NB The USA was a not a mediator in this problem. It was a power-player hoping to use its weight to bundle through a deal. All sides knew what was going on and took their chances accordingly.
Mistake 3: Don’t lose control
Camp David lasted 13 days, but the summit actually was over on the fourth day. That was the day we lost control of the negotiations and undermined our own credibility and respect as a mediator. Again, let’s be clear: This conflict isn’t owned by the United States, and the country isn’t going to be in a position to force either side to do things it doesn’t want to do. But to succeed, the American side requires the respect of both sides and a refusal to be pushed around at key moments.
One of those moments arrived on the summit’s fourth day, and it involved something we never took seriously enough — a negotiating text. Samuel Goldwyn, the great Hollywood producer, once quipped that a verbal agreement isn’t worth the paper it’s written on.
At the first Camp David summit, involving Anwar Sadat, Menachem Begin, and Carter, the Americans controlled the text — incorporating changes from each side, working through compromises, accepting some, and rejecting others. That text went through 20-plus drafts before an agreement was reached.
On that fateful fourth day, July 14, we had prepared a text designed to identify where the gaps were on key issues. We showed it to Barak first. He hated it, and we changed it to accommodate him. We then showed it to the Palestinians, and Arafat rejected it too.
The exercise was dead — and so, frankly, was our credibility.
I am not sure why this point is made in this way. Or why it meant that US credibility was lost once and for all. It’s not really explained.

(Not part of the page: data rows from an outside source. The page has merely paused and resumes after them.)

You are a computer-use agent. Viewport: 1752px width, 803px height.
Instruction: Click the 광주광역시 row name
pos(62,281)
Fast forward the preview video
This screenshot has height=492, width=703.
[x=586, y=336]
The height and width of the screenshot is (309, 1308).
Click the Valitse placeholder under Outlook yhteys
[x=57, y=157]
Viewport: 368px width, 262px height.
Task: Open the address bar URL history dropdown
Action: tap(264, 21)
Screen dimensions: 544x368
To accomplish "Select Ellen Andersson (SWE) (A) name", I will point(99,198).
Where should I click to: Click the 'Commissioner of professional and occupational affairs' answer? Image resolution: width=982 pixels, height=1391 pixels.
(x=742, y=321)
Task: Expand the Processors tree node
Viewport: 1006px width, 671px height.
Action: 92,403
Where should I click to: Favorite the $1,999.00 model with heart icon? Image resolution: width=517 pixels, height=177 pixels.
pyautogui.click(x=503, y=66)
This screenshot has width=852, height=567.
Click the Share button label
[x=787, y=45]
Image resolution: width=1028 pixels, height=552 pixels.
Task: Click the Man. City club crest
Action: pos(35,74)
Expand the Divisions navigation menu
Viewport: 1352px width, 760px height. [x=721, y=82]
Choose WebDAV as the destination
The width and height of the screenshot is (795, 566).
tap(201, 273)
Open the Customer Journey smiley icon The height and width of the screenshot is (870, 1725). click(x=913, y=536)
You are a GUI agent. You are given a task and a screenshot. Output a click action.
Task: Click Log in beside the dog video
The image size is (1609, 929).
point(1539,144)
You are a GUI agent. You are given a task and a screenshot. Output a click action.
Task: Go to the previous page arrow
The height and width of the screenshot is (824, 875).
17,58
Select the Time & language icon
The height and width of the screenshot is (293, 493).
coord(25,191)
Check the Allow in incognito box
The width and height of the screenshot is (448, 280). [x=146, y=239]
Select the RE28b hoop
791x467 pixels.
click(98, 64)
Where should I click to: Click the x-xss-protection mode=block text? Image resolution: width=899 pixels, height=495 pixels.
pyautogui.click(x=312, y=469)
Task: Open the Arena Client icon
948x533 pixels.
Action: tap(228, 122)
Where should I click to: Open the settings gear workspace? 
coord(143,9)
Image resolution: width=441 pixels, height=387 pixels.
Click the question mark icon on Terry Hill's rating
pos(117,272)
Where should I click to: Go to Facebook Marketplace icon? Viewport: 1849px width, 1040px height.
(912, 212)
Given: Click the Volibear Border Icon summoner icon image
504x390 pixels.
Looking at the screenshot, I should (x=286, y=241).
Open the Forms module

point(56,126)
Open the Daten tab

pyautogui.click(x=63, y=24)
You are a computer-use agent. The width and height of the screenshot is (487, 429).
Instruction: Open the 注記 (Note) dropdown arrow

And the very idea of ‘control’ is controversial – unless the chair’s role is fully explained and accepted in advance, the control it thinks it has may turn out to be illusory.
The article concludes thus:
Jonathan Schwartz, our lawyer on the delegation and perhaps the most gifted mind in the negotiating business, said it best: We had no respect for the issues and how complex they really were. Perhaps, if there’s ever another Camp David summit, we will.
Nice. That’s the hardest thing in many tough negotiation situations – to get the issues (and underlying interests and needs) honestly and thoroughly articulated.
To do that means putting aside a lot of time at the start for listening in a way that is closer to ‘therapy’ than it is to politics. Only by working through that painful process can enough trust be built to create space for deep compromises.
And (usually) busy world leaders just don’t have the time – or the technical skill – to sit through all that.